Self-Improvement Tips, in Two Steps or Less

You know, I must be a real screw-up.  Because it seems everyone in Blogo-Land is an expert on how to live a full life, except ME.

And everyone’s made these itemized lists on what I should do, and what I shouldn’t do.   Where it’s implied that I’ll be a better, happier person, if I’ll JUST ONLY follow their expert advice.

“12 tips on how to breathe and metabolize oxygen…16 tips on how to attain Nirvana…18 tips on how to shave your cat”…etc.

Argh.

TOO MANY LISTS.

I’ve decided to simplify things.  After extensive research, I’ve combined all these lists,  and I’ve summarized everything (below).

Enjoy.

Think of it as Friar’s Life 101.

************************************************

Most effective way to learn a foreign language
1. Move to the foreign country.  Preferably a middle-eastern one.
2. Tear up your passport…YOU’LL learn!  (Whether you like it or not).
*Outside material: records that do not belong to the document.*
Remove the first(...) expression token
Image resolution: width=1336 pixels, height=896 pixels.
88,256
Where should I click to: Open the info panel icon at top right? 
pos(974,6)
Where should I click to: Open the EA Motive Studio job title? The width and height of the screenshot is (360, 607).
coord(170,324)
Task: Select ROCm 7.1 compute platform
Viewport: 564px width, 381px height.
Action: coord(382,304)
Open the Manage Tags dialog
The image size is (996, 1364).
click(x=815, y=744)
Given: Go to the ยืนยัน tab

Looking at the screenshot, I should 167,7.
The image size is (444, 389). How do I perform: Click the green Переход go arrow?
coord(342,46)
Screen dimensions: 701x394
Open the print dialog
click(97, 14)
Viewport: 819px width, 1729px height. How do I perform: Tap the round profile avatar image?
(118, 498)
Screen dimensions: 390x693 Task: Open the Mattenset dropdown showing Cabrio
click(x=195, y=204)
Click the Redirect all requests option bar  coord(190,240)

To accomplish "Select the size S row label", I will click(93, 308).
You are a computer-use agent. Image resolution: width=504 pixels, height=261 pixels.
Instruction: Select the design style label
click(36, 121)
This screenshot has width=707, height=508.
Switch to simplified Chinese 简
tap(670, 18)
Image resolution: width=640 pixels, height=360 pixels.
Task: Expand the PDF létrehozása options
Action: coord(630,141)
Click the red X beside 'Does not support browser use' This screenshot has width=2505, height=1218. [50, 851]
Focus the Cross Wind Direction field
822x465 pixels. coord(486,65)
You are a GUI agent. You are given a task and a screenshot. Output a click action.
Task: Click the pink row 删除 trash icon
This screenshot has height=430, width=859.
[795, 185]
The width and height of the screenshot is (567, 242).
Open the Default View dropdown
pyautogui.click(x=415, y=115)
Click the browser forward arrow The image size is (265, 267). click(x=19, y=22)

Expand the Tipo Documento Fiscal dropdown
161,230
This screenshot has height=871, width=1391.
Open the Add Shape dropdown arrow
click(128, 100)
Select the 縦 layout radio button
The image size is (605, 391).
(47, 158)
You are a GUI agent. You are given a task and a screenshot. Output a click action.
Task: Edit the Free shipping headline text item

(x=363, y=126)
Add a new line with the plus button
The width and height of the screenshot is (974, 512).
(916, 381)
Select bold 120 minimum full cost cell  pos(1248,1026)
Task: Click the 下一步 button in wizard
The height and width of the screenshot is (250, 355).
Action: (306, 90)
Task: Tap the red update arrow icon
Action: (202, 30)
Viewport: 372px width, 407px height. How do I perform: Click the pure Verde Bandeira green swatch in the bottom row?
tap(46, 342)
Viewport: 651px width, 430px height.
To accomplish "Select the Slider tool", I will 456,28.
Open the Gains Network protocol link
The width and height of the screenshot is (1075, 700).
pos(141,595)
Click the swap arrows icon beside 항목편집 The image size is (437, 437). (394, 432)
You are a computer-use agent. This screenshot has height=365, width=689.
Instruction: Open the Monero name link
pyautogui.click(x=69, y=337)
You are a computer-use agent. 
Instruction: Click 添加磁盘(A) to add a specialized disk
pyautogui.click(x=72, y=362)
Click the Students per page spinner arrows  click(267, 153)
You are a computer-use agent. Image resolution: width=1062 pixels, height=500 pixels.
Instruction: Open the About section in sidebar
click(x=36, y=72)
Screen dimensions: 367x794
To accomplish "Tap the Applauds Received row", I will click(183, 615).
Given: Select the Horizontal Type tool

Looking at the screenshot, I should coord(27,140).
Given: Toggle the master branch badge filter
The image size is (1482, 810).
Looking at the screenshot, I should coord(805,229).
How to earn a living while blogging at home
1.  Marry (or move in with) someone who has a decent income.
2.  Allow them to slog it out 40 hours a week at their crummy job, while you sit at home and Tweet about what the cat ate for breakfast.

How to combat writer’s block
1. Oh, for Chrissakes, just GO OUTSIDE and get some fresh air and exercise.
2. Do I really need to TELL you this?

A radical new way to lose weight
1. Eat less, and exercise more.
2. (Shhh.)   Don’t tell anybody.

How to follow your Dreams
1. Dream something.
2. Make it happen.  (Don’t ask me how…what am I, an expert or something?  That’s YOUR problem..just DO IT!)

How to self-fulfill and find that perfect job
1. Find something you really, REALLY like to do.
2. Convince someone to pay you big bucks to do it.  (Good luck with that,eh?)

How to attain happiness
1.  Never allow yourself to get upset over anything you can’t control.  If you feel bad, it’s YOUR fault, because you CHOOSE to.
2. Getting a frontal lobotomy helps.

How to find your perfect soul-mate
1. When you see someone you like, ask them out.
2. Repeat Step #1 .   Until you connect with that “Special Someone”.

How to make your marriage work
1. Men, leave the toilet seat DOWN, not up.
2.  Also remember those two words:  “Yes, dear”.

How to get those six-pack abs
1. Exercise, exercise, exercise.  And proper diet.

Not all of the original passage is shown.